### Excerpted data
-----
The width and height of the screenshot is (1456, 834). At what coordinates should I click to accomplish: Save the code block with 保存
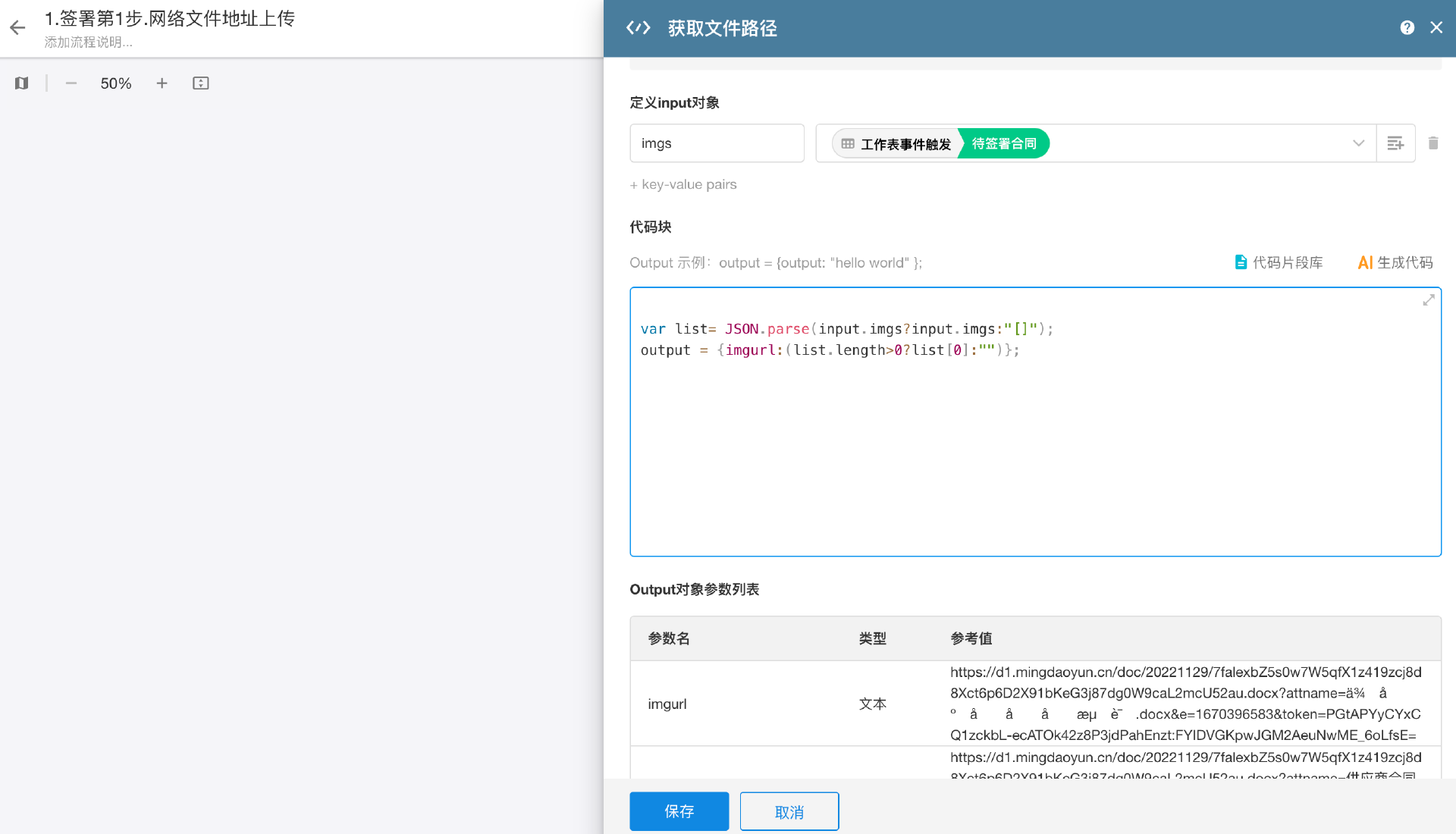click(x=679, y=811)
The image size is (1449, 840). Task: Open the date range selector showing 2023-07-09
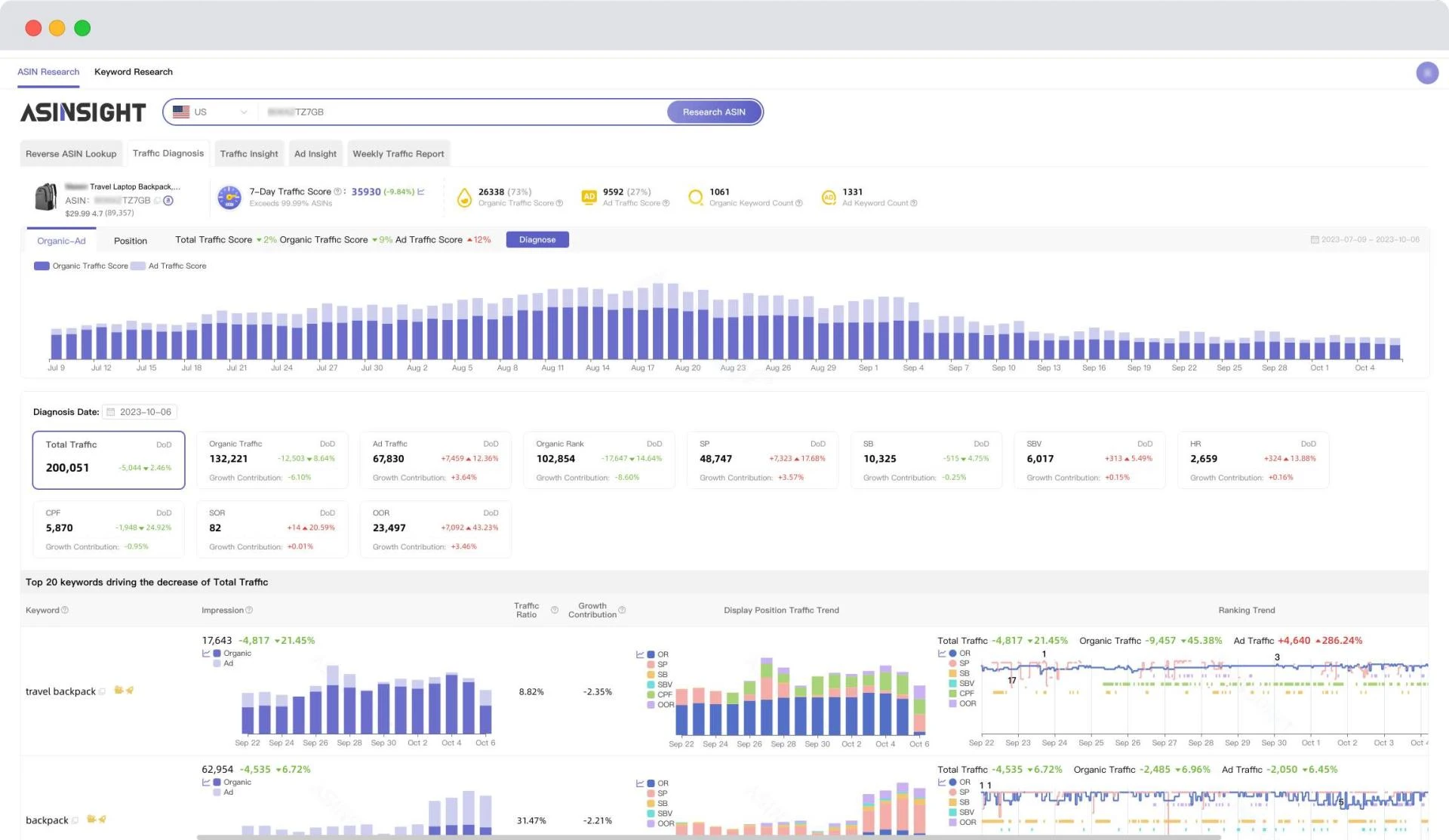[1363, 238]
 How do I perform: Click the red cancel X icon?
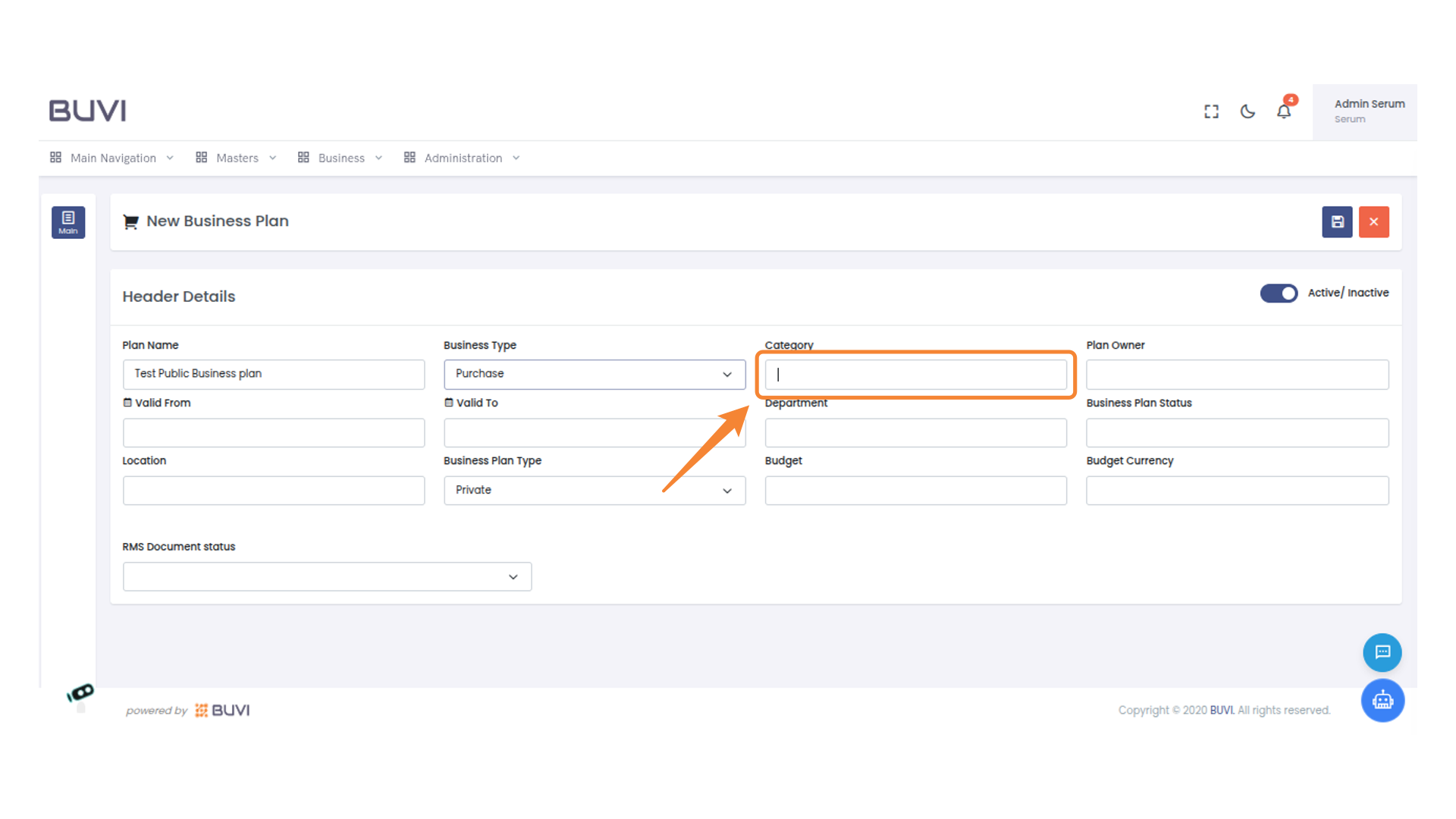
-----
### Exercise
Please write out all of the material above without changing a word, and omit any pictures.

### Output of the exercise
The width and height of the screenshot is (1456, 834). At what coordinates should I click to accomplish: Save the code block with 保存
click(x=679, y=811)
The image size is (1449, 840). Task: Open the date range selector showing 2023-07-09
[1363, 238]
 How do I perform: Click the red cancel X icon?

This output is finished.